Morelia, Michoacán a 26 de marzo de 2026.— La falta de atención y respuesta por parte del gerente del Centro Histórico de Morelia, Gaspar Hernández Razo, ha quedado nuevamente en evidencia tras el inicio de trabajos de mantenimiento en las puertas de madera de diversos templos del primer cuadro de la ciudad, labores que —según señalan fuentes involucradas— fueron ignoradas durante meses pese a su urgencia.

De acuerdo con testimonios, la intervención no fue resultado de una gestión oportuna por parte de la Gerencia del Centro Histórico, sino de la presión ejercida por otras dependencias e incluso de la participación directa de la oficina de arte sacro de Catedral, que tuvo que asumir responsabilidades ante la omisión reiterada del funcionario municipal.

El deterioro de estas estructuras, muchas de ellas con valor histórico y patrimonial, había sido reportado desde inicios de la administración pasada.

Sin embargo, las solicitudes dirigidas a Hernández Razo habrían sido desatendidas de manera sistemática, lo que generó molestia entre ciudadanos, custodios de templos y especialistas en conservación.

“Era un tema urgente. No solo se trata de estética, sino de preservar parte del patrimonio cultural de Morelia”, señalaron fuentes cercanas a los trabajos, quienes lamentaron que la falta de acción obligara a otras instancias a intervenir para evitar daños mayores.

La situación pone en entredicho la eficacia de la Gerencia del Centro Histórico, una oficina clave para la conservación de una ciudad declarada Patrimonio Cultural de la Humanidad.

Críticos consideran que la pasividad del titular refleja una falta de compromiso con la protección del legado arquitectónico y religioso del municipio.

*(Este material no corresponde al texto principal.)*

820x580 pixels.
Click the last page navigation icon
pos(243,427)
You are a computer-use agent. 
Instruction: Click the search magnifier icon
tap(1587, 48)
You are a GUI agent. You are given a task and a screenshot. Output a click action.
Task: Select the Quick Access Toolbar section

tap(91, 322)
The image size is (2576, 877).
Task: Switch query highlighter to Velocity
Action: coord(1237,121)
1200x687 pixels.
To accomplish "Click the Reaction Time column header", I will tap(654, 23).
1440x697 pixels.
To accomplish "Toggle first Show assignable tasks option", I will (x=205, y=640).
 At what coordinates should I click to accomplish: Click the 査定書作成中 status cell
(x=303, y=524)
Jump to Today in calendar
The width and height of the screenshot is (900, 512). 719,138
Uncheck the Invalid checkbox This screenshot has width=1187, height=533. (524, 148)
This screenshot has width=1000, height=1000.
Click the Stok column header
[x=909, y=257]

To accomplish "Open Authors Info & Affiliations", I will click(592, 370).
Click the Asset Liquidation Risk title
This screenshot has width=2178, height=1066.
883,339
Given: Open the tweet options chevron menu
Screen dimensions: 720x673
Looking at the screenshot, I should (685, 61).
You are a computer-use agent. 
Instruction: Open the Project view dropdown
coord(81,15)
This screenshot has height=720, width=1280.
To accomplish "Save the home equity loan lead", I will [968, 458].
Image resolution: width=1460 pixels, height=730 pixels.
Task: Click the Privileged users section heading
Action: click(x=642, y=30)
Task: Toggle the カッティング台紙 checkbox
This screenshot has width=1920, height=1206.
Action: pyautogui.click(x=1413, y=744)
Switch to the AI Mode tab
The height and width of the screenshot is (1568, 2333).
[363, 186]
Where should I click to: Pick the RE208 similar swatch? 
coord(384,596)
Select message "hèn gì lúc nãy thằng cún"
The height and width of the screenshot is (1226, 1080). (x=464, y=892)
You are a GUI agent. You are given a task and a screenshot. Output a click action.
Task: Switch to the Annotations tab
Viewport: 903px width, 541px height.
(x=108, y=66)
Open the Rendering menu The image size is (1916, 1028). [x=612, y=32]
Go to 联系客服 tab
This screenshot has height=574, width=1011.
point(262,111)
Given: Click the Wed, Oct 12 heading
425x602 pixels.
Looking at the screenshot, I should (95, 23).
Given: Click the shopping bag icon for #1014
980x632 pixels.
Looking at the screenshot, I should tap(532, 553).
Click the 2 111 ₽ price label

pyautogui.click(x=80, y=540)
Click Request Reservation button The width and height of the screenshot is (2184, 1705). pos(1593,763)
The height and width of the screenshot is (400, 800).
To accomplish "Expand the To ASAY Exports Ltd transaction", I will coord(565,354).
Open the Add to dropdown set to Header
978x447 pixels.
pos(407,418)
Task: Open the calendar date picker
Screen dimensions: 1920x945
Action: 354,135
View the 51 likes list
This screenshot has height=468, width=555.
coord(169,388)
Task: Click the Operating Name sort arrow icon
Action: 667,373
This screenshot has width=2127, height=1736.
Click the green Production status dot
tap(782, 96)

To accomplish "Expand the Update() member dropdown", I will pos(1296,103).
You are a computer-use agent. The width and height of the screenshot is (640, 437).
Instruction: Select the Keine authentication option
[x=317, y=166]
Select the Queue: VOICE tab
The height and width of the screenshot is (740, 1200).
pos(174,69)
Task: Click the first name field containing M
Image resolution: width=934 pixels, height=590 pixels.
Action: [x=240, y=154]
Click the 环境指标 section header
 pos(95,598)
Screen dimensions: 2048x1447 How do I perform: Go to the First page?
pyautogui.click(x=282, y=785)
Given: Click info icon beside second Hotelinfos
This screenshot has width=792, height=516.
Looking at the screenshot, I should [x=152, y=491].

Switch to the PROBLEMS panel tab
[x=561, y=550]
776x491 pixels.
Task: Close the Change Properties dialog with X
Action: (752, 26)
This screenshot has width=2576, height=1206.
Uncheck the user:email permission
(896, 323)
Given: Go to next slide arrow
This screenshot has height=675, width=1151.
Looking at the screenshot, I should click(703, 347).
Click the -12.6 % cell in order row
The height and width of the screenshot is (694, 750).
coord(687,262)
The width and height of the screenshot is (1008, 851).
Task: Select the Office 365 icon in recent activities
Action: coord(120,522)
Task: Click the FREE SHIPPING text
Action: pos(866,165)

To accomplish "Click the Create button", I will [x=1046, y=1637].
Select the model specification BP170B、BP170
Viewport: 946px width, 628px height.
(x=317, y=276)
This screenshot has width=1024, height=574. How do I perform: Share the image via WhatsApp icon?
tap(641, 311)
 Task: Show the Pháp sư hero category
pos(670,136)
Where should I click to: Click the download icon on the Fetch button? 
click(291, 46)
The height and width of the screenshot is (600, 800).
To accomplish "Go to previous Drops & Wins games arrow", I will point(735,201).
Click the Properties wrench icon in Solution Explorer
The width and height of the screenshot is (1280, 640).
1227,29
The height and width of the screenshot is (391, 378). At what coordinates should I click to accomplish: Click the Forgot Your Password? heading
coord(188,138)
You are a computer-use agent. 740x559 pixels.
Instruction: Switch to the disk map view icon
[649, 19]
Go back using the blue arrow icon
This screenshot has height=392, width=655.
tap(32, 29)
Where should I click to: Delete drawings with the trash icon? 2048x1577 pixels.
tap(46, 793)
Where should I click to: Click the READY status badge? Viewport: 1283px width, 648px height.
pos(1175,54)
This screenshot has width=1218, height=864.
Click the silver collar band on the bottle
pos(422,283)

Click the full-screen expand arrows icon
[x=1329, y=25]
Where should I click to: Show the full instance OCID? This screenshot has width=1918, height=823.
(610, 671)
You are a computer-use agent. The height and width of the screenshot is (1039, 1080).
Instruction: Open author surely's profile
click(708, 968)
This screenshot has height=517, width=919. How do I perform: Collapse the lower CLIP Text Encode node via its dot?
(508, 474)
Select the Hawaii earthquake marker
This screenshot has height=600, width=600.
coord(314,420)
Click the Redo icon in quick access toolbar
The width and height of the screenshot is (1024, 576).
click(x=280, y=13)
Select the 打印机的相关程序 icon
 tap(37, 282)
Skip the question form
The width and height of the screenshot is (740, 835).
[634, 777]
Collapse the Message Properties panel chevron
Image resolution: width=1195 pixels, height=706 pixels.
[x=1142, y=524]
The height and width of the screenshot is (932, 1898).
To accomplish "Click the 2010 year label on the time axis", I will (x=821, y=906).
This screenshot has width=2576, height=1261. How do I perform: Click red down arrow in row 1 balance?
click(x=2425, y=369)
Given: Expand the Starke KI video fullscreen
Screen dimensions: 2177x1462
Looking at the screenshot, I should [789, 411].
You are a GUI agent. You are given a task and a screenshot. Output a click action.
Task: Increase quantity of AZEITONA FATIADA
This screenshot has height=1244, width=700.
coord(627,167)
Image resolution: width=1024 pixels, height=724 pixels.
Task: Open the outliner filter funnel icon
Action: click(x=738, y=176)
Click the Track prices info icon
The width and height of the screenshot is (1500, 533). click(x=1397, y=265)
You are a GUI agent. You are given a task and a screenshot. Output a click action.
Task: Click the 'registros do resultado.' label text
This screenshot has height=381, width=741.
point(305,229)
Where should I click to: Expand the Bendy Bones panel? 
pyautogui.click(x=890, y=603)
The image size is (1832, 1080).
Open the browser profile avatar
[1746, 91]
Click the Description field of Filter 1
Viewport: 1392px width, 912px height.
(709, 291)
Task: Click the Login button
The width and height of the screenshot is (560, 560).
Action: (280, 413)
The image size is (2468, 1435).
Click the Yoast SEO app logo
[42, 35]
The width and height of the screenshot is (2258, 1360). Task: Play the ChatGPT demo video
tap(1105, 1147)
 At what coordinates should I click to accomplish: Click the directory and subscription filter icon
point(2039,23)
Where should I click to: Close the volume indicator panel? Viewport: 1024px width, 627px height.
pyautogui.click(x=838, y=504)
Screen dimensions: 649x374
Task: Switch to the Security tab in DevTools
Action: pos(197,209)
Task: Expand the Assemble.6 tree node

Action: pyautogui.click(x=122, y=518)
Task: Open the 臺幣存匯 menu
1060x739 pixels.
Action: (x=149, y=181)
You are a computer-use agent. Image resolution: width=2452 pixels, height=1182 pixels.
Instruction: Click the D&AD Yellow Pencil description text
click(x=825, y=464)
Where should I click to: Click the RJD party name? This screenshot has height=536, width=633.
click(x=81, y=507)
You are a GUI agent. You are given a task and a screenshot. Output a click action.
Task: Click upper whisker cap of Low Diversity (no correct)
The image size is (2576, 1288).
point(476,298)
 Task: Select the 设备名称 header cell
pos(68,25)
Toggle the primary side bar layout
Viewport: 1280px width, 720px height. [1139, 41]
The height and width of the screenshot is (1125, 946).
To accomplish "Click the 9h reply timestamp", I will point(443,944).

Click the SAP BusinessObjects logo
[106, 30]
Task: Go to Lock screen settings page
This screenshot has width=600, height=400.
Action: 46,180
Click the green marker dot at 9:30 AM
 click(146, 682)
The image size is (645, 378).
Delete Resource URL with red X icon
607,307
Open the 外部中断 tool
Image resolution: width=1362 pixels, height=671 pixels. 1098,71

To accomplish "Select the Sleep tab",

Mientras los trabajos finalmente avanzan, crecen los cuestionamientos sobre la permanencia y desempeño de Hernández Razo al frente de la dependencia, así como sobre la necesidad de reforzar mecanismos de vigilancia y rendición de cuentas en áreas encargadas del resguardo del patrimonio histórico.

La intervención tardía, aunque necesaria, deja al descubierto una problemática más profunda: la desconexión entre las autoridades responsables y las necesidades reales del Centro Histórico, donde el tiempo y el abandono pueden convertirse en los peores enemigos de la memoria colectiva.